The ranking Republican on the Senate Energy and Natural Resources Committee told Energy Secretary Steven Chu this week she thinks DOE might not need anymore money between unspent stimulus dollars and a hefty unused 2010 budget.
"At a time of record debt and another year with a record deficit, we should ask ourselves if the department truly needs authority to spend more this year when we know that DOE is having difficulty spending the money that it already has," Alaska Senator Lisa Murkowski told Chu during a budget hearing Thursday.
DOE has spent only $6 billion of its $37 billion stimulus and that it has not spent its $65 billion 2010 budget yet.

On the stimulus, she said, spending wasn't done in a "timely targeted and temporary" manner.

In its fiscal 2011 budget request, DOE makes it clear that short-term cash infusions to private clean energy projects is the way to develop the clean energy economy.  DOE wants $36 billion in new loan guarantees for nuclear projects and $500 million to support $3 to $5 billion in renewable energy loan guarantees.
DOE also calls for $300 million for the ARPA-E program to fund new high-risk innovative ideas cropping up across the marketplace.

"I think in this department we recognize that there is great opportunity," Murkowski told Chu. "But again, at a time when we are looking to reduce our budgets everywhere, we've got to understand what is out there already authorized, your ability to spend it out and do it responsibly."

Chu blamed the states and local governments for not acting efficiently enough to get the federal dollars out to the communities.
He said, "We are disappointed."

For example, DOE awarded $5 billion to states for weatherization projects, he said.  But, "the states widely vary in how they're getting the money out," Chu said.  Some states use 20 percent of that money on administration alone. Others don't spend a dime.  "As we became aware of that, we are now sending people out to states to try to help them get moving," Chu said.

Weatherization was a program DOE has said continuously would provide the most immediate jobs to the languishing economy.

The DOE staff is going out to states and local governments with a uniform way to get the money out, Chu said.  "Many of these organizations aren't used to dealing with the magnitude of money and federal rules," he added.

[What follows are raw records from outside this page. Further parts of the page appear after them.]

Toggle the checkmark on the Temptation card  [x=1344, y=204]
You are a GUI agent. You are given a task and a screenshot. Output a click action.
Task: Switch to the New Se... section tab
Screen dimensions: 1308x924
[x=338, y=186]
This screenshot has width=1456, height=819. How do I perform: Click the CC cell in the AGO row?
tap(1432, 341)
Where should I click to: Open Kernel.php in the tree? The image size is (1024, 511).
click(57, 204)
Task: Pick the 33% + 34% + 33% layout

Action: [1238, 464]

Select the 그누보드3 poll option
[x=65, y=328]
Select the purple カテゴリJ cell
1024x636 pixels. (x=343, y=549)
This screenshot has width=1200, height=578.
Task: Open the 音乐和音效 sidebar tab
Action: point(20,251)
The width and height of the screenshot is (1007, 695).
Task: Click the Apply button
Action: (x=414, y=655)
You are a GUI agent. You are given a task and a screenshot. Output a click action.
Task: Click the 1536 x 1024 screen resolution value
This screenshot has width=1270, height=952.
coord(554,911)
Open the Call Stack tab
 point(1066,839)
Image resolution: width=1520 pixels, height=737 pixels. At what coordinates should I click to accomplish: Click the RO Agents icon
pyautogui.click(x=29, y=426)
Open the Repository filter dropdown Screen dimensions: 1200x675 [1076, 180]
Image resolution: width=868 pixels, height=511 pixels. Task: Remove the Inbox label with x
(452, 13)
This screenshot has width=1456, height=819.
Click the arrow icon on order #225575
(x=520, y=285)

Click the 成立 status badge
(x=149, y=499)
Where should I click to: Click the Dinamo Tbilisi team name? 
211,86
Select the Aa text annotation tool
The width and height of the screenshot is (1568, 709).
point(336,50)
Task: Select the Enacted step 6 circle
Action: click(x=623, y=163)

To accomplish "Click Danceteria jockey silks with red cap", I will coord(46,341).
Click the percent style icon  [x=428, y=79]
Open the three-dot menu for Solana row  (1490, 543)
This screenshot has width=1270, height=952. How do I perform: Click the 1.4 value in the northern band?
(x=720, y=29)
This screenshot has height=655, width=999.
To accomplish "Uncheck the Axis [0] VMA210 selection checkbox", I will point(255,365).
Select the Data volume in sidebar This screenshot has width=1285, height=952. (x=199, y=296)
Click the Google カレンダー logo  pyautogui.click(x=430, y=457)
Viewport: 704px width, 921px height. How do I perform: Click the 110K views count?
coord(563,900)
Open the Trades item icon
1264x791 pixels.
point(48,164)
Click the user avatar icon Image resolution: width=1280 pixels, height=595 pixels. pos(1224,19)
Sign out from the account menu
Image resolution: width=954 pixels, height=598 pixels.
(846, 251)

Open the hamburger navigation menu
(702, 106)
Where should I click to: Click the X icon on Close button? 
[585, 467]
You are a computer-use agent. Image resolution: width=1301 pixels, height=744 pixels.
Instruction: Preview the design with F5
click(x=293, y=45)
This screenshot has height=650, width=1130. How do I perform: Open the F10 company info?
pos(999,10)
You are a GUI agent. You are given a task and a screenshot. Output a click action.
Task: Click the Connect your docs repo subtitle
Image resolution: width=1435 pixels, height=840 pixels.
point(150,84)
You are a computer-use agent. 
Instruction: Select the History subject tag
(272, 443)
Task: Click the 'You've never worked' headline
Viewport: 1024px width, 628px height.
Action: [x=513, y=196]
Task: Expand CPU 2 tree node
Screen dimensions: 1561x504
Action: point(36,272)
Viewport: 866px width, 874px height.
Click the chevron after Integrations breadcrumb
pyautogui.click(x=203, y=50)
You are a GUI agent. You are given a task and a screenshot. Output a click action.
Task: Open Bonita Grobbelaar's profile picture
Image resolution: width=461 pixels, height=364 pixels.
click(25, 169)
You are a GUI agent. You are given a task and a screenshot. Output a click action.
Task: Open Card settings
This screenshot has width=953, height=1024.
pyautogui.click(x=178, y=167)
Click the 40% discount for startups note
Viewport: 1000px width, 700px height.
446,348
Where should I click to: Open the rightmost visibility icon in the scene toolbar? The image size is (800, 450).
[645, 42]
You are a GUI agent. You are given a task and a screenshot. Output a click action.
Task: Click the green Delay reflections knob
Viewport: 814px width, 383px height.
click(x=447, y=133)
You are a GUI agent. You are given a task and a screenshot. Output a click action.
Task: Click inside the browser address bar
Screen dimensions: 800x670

He told Murkowski, "A lot of the frustration I share with you is we are spending a lot of our time trying to help the local agency spend the money, just obligating the money to local agencies...is not enough."

Murkowski also criticized the department for not issuing a single nuclear loan guarantee though it had authority under the 2007 Energy Independence and Security Act to issue $18.5 billion for nuclear loan guarantees.

Chu said the department was understaffed when the department kicked off its loan guarantee program in 2006 under the Bush Administration.

"We went from zero to essentially now 11," he said. The loan guarantee has about a dozen staff members now led by former managing partner of Core Capital Partners, Johnathan Silver.